# WORK REQUIRED
According to the passage on environment variables, when is the value of an environment variable inside a scanned literal string evaluated?

# Start of QUOTED PASSAGE

Report @"My environment variable = $(myEnvironmentVariable)";

 

It is important to note that the value of the environment variable inside a scanned literal string will be evaluated when the Mission Plan is parsed. This means that if you were to change the value of the environment variable in your Mission Plan and then report it inside a scanned string, the original value would be reported; not your updated value. If you want to evaluate the environment variable at runtime, the FF_Preferences.GetEnvironmentVariable("EnvironmentVariableName") method can be used. In the following example, the user changes the value of "myEnvironmentVariable" at the beginning of the script, but the value that is reported in the scanned string will reflect the original value of the environment variable from when the Mission Plan was parsed. The value reported by the GetEnvironmentVariable() method will have the updated value that was specified in script.

 

// Sets an environment variable called "myEnvironmentVariable"

# End of QUOTED PASSAGE
# Start of SUPPLIED MATERIAL

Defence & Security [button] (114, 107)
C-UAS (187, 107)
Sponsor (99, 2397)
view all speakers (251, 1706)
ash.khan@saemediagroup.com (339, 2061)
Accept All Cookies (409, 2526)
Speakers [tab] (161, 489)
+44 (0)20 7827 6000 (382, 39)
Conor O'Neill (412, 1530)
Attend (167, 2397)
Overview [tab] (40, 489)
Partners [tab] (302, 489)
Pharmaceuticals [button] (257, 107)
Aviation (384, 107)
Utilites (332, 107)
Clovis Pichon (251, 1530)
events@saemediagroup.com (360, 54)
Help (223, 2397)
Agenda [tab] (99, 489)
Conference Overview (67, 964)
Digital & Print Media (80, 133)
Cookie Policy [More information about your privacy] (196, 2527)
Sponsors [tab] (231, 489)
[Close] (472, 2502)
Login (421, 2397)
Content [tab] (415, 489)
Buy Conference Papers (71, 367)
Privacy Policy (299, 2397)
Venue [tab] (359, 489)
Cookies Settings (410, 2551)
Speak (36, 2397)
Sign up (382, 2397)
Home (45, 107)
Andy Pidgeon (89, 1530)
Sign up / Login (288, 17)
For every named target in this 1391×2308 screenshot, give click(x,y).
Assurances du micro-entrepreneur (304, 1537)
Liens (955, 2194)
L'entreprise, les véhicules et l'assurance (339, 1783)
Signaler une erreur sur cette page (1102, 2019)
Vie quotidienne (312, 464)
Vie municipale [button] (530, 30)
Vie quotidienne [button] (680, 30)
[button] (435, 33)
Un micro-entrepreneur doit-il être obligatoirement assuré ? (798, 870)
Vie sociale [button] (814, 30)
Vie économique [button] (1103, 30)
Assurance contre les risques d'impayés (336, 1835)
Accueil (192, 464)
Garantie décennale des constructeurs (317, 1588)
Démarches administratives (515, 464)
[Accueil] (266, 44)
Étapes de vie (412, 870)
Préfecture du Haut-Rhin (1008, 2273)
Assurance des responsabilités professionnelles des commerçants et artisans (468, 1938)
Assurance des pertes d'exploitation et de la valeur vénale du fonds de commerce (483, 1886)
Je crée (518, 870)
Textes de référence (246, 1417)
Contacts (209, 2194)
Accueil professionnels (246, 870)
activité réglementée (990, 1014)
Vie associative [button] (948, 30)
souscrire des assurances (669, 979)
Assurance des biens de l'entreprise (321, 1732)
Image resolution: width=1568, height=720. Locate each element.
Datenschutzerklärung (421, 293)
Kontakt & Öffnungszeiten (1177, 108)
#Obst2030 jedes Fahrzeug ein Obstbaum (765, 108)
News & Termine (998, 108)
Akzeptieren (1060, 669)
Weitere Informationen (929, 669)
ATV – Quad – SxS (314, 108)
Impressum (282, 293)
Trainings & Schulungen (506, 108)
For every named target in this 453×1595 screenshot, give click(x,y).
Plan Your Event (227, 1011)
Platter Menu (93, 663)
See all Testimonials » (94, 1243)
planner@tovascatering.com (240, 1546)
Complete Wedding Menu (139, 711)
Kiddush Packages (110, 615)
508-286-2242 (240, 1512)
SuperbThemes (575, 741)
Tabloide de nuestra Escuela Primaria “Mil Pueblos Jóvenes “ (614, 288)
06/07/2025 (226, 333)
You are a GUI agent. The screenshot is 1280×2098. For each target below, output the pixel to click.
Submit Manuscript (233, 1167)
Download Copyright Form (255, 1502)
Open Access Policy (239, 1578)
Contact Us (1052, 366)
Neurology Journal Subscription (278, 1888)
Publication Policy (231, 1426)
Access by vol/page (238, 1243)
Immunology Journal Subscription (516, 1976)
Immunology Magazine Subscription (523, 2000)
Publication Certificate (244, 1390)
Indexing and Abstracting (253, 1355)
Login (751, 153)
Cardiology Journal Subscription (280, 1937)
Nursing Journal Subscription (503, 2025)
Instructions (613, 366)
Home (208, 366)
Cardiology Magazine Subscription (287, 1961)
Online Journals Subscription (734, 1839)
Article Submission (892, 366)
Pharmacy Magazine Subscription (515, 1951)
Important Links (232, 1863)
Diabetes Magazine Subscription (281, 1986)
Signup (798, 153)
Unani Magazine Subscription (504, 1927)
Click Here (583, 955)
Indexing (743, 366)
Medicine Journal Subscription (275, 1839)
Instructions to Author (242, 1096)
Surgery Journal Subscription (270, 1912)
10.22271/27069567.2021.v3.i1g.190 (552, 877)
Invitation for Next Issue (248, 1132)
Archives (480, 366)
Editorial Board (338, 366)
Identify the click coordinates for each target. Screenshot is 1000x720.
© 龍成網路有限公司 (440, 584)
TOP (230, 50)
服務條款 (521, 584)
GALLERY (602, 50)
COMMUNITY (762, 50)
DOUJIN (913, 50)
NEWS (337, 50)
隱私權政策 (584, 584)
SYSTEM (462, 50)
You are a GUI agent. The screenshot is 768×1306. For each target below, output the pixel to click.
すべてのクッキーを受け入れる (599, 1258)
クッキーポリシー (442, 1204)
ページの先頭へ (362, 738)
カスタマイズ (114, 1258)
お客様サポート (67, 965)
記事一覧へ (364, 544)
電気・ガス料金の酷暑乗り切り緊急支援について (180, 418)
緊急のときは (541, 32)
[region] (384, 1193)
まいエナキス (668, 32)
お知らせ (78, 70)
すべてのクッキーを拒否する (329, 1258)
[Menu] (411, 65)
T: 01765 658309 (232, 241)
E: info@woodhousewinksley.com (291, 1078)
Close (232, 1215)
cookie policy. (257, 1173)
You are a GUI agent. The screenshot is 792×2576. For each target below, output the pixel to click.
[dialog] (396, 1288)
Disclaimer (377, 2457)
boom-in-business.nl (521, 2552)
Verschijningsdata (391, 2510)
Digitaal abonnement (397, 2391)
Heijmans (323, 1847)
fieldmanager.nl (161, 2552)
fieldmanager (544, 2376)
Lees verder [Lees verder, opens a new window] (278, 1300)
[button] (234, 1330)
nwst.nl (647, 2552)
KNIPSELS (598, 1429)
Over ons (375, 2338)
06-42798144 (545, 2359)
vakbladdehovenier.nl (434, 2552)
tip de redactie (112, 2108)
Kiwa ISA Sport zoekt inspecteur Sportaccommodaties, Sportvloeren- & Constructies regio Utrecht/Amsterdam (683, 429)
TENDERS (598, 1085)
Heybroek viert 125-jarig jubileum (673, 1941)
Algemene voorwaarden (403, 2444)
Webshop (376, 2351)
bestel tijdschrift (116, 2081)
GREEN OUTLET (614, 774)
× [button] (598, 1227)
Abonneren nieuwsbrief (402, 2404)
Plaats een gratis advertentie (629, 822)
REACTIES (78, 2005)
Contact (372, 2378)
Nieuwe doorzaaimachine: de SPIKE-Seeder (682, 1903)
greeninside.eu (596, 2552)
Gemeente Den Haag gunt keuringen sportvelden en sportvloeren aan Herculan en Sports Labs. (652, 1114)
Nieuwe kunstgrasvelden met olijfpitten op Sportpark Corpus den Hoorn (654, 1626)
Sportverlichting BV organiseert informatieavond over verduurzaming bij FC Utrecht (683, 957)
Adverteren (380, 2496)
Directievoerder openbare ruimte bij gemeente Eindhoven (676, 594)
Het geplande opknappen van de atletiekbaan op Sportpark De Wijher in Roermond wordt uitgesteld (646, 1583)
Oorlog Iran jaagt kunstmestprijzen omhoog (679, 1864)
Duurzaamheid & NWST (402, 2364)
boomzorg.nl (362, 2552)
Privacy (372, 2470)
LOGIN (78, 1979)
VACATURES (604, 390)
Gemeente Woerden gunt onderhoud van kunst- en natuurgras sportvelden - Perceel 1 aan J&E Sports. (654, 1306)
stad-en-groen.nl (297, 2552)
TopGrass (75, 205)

# End of SUPPLIED MATERIAL

# ANSWER FOR THE TASK
When the Mission Plan is parsed.